An asphalt-based water-impervious material containing asphalt, stone powder and sand,
The asphalt is a straight asphalt having a penetration of 60 to 80,
An asphalt-based water-impervious material comprising the straight asphalt in an amount of less than 16% by weight. An asphalt-based water-impervious material containing asphalt, stone powder and sand,
The asphalt is a straight asphalt having a penetration of 40 to 60 or 20 to 40, which is an asphalt-based water-impervious material. An asphalt-based water blocking material containing straight asphalt, stone powder and sand,
A particle size of the sand is 2.5 mm to 5.0 mm.   The asphalt-based water-impervious material according to claim 3, wherein the straight asphalt has a penetration of 60 to 80. An asphalt-based water-impervious material containing asphalt, stone powder and sand,
The asphalt is a blown asphalt, which is an asphalt-based water-impervious material.   The asphalt-based water impervious material according to claim 5, wherein the blown asphalt has a penetration of 20 to 40. A construction method of filling an underwater construction site with an asphalt-based water blocking material containing asphalt, stone powder and sand,
A molding step of molding the asphalt-based water-impervious material into a block shape,
After the molding step, an installation step of installing and guiding the block-shaped asphalt-based water-impervious material to the underwater construction site without depending on the work by the diver,
After the installation step, without depending on work by a diver, a deformation filling step of promoting deformation of the block-shaped asphalt-based water-impervious material and filling the construction site to ensure water impermeability,
A method of constructing an asphalt-based water-impervious material, which comprises:   The method for constructing an asphalt-based water-impervious material according to claim 7, wherein, in the deformation filling step, the block-shaped asphalt-based water-impervious material is heated to accelerate its deformation. After the molding step, in a step before the installation step, a quicklime sealing bag obtained by sealing quicklime is attached to the surface of the block-shaped asphalt-based waterproofing material,
In the deformation filling step, by utilizing the exothermic reaction of quicklime due to contact with water that has entered the quicklime sealed bag, the block-shaped asphalt-based water-impervious material is heated to promote its deformation. The method for constructing an asphalt-based water impervious material according to claim 8.   The said deformation filling process WHEREIN: The deformation|transformation of the said block-shaped asphalt type water-impervious material is accelerated|stimulated by the weight previously mounted on the upper surface of the said block-shaped asphalt-type water-impervious material. Construction method of asphalt-based impermeable material.   In the deforming and filling step, the block-shaped asphalt-based water-impervious water-blocking shape is a trapezoid whose top side length is longer than bottom side length when viewed from the front, or arcuate shapes whose upper and lower surfaces project downward in the front view.
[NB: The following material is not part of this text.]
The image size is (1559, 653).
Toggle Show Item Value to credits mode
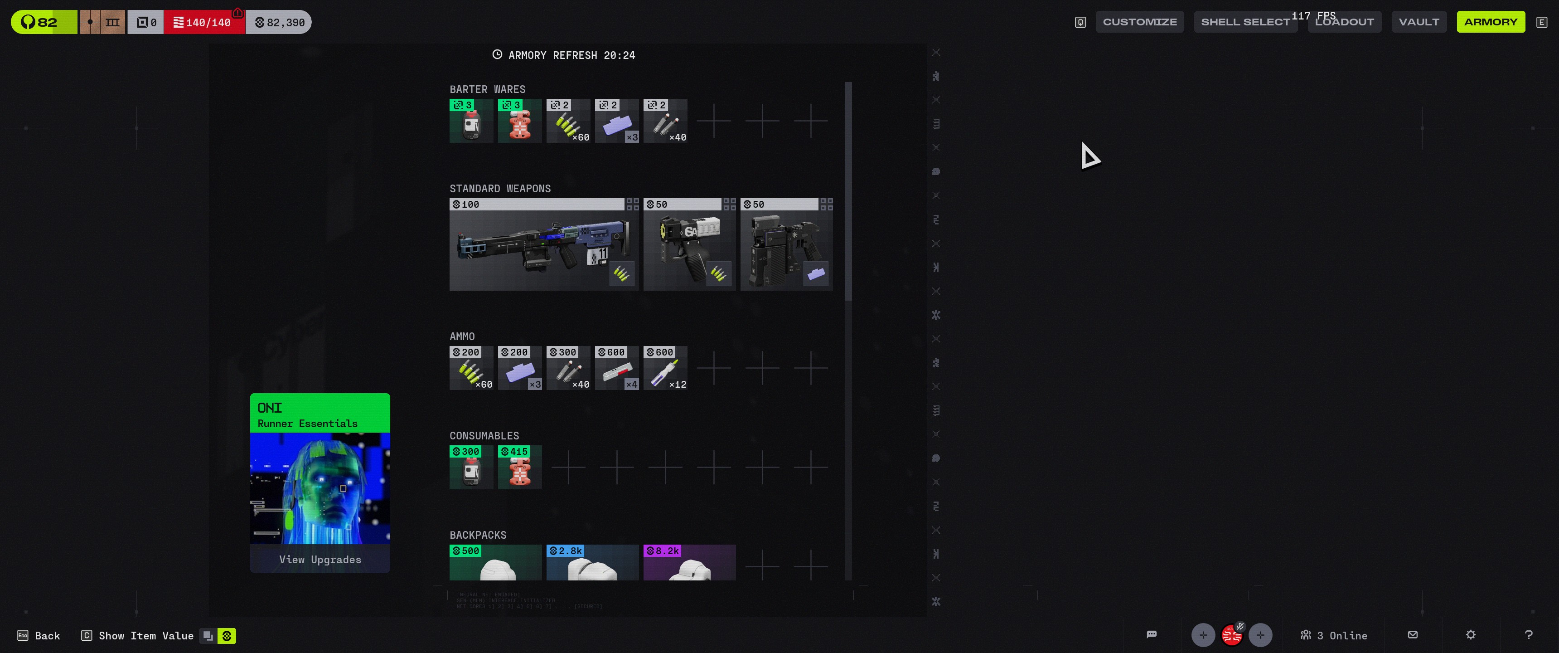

The method for constructing an asphalt-based water blocking material according to claim 7, wherein the deformation of the block-shaped asphalt-based water blocking material is promoted by utilizing the weight of the material.   The method for constructing an asphalt-based waterproof material according to any one of claims 7 to 11, wherein the asphalt-based waterproof material is the asphalt-based waterproof material according to any one of claims 1 to 6.